Study material section start
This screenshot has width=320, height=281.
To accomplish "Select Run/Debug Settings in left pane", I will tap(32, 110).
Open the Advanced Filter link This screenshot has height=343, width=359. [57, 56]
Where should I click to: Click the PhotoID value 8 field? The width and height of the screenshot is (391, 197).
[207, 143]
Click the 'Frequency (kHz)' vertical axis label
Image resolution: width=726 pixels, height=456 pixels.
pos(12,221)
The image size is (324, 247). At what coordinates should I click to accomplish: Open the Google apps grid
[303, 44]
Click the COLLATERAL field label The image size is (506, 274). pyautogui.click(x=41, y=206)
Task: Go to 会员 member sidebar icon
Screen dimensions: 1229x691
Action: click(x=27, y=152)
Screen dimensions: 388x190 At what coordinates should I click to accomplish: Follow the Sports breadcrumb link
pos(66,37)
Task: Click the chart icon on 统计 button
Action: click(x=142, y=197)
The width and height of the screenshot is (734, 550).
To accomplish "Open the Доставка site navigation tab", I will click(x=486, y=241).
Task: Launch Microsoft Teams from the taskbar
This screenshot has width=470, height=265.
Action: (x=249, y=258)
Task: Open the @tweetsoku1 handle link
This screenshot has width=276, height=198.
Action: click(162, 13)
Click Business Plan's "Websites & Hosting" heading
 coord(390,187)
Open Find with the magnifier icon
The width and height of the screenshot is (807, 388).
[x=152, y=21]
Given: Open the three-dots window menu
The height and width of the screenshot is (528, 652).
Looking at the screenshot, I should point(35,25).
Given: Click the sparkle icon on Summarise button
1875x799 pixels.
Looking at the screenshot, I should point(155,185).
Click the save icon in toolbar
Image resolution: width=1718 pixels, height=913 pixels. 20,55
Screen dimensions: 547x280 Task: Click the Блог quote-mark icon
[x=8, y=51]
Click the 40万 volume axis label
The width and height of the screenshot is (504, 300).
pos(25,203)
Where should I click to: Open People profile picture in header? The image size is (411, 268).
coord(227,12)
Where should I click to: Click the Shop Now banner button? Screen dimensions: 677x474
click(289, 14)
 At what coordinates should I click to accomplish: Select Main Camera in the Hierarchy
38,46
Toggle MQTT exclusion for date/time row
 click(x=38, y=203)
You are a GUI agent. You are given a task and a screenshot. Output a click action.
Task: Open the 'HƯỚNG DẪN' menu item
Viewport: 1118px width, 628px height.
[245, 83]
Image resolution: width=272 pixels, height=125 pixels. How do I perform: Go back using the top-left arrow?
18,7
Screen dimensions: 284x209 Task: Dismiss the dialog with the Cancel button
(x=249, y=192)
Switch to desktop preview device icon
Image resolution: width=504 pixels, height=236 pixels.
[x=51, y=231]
Study material section end
| Task requirements |
Looking at the records above, count the lines with the word "will" in them; reply with the number only.

| Task solution |
2